We are facing a weird problem in our data center. Our Backup server (running EMC Networker) loses network connection every alternate day around 3:00 AM (Backup schedule starts at midnight). After 2 hours of outage, the network connectivity recovers automatically and back to normal.
What we observed:
It is unlikely to be network issue, since it is directly connected to server farm switch (layer 2 connection without any intermediate hops). Further, the server is connected to two different switches for Load balancing using Broadcomm Teaming.
a) If it were a switch related issue it is unlikely that both the network ports go down, since they are connected to different switch.
b) A possibility Vlan wide issue is also ruled out since other devices in the same Vlan are fine.
c) Switch interface status is always up. But there are lot of packet drops during the outage period - Can be attributed to high interface utilization of the backup server (near 100%)
d) Connectivity is restored without any change on network.
Next suspect is resource utilization on Windows server. Both CPU and Memory have rarely exceeded 80%, but NIC card utilization is alarmingly high (near 100%)
Not really sure how to investigate this?
I suspect driver problems or a duplex mismatch. Try to upgrade the drivers and check the duplex on each ends to be the same. Check also the ethernet statistics from the switch (if you have errors, collisions etc...).
What means loses network connectivity? It is not reachable, but the interface is up? It is reachable but has a lot of packet loss?

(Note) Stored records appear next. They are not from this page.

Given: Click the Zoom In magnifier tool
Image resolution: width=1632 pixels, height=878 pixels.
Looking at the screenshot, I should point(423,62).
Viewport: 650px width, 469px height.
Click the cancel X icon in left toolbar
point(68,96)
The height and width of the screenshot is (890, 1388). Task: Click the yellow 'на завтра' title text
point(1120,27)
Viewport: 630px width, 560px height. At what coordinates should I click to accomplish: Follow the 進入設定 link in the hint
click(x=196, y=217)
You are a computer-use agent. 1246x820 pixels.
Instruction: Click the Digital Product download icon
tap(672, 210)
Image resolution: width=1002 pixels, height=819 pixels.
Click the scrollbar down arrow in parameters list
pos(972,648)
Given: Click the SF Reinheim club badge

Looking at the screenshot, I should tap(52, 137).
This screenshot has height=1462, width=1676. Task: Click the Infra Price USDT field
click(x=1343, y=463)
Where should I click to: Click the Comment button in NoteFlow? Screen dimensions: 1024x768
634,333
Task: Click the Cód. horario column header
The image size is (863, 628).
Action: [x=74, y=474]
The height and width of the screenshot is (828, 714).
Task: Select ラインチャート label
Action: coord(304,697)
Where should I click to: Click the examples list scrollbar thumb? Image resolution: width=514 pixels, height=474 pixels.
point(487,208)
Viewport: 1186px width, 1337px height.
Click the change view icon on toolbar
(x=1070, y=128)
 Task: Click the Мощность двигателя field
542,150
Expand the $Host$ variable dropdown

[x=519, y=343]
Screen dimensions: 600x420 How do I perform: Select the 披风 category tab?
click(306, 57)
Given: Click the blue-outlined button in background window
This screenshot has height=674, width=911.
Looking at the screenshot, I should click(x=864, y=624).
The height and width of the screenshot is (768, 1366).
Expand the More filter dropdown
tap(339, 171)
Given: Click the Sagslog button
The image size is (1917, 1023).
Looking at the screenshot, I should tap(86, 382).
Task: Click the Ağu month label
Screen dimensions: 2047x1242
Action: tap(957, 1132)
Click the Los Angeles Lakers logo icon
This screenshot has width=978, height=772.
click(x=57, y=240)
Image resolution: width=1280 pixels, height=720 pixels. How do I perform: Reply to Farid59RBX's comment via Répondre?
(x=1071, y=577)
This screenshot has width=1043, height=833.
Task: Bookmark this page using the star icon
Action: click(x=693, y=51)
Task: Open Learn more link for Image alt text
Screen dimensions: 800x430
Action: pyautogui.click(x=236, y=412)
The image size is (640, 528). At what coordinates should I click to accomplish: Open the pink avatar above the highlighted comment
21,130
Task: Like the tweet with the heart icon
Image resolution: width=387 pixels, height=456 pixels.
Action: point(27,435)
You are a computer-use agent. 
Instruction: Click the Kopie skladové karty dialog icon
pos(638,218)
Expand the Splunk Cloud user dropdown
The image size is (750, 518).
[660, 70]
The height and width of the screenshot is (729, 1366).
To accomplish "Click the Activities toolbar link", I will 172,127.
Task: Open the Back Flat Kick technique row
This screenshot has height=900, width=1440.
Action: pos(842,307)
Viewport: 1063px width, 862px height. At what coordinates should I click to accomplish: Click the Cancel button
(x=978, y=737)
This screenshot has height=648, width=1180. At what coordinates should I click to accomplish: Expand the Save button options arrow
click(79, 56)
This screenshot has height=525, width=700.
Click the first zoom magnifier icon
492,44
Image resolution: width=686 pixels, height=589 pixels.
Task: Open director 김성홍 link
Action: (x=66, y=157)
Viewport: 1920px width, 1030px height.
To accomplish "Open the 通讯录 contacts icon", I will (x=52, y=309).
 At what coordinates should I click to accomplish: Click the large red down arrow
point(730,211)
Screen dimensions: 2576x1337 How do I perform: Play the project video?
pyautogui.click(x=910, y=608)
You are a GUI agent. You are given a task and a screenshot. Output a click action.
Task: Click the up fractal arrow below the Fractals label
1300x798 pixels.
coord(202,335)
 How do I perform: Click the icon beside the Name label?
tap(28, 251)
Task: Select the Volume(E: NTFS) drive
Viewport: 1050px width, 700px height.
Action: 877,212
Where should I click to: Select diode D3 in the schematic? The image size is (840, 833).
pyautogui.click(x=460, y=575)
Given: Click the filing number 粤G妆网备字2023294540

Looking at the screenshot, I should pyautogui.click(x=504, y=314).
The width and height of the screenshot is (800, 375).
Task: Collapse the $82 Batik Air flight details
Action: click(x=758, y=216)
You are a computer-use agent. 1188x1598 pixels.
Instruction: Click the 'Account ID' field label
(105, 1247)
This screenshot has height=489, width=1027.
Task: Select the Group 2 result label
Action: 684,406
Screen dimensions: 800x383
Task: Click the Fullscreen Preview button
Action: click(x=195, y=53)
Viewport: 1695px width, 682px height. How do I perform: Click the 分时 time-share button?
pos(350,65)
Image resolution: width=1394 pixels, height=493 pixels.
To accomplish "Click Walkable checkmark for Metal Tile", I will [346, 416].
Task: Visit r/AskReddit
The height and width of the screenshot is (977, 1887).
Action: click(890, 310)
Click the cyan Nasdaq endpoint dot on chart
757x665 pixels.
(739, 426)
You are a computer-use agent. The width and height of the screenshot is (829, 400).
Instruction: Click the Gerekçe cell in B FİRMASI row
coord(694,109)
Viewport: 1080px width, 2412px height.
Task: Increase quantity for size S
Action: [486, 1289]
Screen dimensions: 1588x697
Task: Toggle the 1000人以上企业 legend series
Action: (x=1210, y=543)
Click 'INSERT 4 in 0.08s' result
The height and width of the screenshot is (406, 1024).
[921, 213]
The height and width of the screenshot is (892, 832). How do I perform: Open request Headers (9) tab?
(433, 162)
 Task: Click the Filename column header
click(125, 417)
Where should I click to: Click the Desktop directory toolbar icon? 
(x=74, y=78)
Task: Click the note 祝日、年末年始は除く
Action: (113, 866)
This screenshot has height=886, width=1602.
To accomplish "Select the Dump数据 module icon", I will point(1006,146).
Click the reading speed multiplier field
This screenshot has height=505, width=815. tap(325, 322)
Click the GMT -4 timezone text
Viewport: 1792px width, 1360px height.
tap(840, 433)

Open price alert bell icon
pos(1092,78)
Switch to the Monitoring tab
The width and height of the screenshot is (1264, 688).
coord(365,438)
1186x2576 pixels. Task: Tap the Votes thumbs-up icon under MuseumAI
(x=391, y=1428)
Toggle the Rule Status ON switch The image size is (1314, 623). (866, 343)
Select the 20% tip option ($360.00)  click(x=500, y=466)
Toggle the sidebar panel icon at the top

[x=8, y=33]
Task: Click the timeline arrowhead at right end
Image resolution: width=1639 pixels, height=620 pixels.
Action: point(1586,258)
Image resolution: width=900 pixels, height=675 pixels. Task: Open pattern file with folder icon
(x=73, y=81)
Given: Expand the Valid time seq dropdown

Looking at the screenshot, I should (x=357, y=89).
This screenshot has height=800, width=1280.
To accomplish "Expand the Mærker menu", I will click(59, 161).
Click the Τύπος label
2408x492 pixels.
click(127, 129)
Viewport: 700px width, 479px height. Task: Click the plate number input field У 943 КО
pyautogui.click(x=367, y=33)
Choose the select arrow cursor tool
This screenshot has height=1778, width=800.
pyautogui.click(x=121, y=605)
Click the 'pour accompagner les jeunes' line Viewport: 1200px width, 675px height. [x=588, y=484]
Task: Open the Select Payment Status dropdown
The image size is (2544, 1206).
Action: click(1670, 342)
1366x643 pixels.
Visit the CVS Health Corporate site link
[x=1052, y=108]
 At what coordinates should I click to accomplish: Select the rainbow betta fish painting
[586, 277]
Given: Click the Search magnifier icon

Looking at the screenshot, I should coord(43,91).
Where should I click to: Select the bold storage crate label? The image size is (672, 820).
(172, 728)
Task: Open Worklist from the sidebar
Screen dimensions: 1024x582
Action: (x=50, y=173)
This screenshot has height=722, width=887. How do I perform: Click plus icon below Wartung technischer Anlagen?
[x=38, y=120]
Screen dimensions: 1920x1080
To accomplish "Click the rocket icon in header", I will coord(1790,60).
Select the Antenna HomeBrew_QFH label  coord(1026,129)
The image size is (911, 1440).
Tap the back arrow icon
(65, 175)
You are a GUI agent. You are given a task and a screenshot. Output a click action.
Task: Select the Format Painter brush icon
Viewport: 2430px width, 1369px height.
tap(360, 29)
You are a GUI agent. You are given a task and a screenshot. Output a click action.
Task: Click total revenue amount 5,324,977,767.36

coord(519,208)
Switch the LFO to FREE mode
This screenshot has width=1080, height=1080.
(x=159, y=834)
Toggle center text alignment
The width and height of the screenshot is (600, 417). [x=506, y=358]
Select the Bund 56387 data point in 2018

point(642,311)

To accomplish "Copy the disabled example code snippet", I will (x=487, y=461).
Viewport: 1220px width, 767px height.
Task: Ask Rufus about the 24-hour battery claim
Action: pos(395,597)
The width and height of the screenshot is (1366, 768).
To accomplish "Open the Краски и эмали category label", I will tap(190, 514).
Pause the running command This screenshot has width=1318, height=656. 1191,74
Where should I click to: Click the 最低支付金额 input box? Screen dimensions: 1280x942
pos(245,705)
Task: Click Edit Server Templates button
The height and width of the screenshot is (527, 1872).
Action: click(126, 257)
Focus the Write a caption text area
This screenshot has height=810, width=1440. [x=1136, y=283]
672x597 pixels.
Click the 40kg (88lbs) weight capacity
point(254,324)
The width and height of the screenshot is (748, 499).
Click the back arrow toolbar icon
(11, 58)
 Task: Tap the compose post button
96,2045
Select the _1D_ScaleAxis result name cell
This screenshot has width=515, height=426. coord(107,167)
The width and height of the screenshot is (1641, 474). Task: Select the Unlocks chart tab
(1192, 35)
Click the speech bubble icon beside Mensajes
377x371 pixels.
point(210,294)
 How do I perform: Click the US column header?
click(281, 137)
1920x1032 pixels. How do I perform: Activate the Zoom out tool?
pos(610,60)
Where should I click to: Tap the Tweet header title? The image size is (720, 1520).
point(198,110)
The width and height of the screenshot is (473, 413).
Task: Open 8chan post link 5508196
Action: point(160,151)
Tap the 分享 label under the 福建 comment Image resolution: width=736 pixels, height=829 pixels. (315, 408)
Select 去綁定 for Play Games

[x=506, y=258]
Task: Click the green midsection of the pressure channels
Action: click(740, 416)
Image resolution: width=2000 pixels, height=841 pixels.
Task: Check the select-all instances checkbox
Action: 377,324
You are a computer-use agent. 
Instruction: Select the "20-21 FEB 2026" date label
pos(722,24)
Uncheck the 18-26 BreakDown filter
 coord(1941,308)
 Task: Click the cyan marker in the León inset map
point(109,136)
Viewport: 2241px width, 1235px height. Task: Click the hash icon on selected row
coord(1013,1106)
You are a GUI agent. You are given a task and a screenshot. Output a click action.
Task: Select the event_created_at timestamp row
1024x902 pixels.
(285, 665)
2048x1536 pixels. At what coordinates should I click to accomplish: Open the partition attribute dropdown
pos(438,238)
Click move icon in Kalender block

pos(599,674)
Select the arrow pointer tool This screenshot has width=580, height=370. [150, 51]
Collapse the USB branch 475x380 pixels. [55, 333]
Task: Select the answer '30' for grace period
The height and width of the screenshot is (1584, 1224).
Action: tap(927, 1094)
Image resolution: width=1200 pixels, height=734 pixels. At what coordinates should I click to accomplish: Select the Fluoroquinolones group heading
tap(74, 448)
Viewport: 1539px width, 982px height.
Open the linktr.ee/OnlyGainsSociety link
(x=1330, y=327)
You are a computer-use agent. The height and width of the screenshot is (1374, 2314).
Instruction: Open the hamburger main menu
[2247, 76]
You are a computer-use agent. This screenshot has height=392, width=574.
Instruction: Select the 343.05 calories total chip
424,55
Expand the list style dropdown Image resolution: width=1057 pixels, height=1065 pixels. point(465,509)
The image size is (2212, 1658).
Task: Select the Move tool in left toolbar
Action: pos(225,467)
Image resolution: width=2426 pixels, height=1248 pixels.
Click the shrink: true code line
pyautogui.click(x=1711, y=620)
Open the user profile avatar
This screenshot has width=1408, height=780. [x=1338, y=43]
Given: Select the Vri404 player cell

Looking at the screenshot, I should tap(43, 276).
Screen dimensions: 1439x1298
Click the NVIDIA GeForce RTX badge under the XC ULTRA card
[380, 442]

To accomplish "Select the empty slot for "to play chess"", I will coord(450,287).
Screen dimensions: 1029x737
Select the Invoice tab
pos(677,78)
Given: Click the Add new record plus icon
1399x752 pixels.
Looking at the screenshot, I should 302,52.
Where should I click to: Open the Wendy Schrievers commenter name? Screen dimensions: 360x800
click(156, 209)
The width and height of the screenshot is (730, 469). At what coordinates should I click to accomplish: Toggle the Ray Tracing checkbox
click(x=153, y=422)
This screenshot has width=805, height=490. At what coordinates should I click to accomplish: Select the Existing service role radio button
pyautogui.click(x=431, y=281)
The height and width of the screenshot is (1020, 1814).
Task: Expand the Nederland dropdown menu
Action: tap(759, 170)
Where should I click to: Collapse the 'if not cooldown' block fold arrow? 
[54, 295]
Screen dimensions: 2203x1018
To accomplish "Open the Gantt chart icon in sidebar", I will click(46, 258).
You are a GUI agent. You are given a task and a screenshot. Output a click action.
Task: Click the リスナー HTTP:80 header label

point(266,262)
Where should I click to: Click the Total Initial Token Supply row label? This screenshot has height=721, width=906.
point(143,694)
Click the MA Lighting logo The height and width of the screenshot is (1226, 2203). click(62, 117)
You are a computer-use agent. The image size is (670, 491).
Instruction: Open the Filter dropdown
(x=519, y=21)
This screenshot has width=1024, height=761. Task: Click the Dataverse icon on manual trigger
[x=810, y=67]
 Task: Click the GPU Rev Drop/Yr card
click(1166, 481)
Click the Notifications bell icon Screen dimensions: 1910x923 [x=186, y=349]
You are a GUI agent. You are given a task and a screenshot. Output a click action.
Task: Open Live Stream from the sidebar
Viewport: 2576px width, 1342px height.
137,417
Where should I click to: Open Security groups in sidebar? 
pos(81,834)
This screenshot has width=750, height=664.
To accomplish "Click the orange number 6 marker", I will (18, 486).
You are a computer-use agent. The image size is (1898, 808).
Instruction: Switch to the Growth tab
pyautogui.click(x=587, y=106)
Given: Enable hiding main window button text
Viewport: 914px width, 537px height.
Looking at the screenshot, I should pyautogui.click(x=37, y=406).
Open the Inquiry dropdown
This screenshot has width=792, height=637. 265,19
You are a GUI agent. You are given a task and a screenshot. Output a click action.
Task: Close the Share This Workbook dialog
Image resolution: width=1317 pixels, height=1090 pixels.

Did you try to change the network card?
How are you figuring that it loses network connectivity? What do you exactly mean by that? Do you have something monitoring it that tells you it can't be reached? Is there anything in the event logs, if so what?
If network utilazation is high, meaning to the point where it's fully saturated, you might see what appears to be dropped connection. However its tough to tell based on your description. My guess though is your backup job is maxing your pipe. Do you have a backup job that run every other day :)
This is a longshot, but maybe another device on your network has the same IP address? That would definitely cause traffic problems.
What kind of switch is it?
Are other devices on the same switch experiencing any communication problems when this specific problem is occurring? Though rare and improbable, you may be exhausting finite resources on that switch and in a sense DOS'ing yourself.
Also, if you have mechanisms in place to prevent DOS'ing, they could essentially blackhole'ing your problematic server until use-patterns return to normal.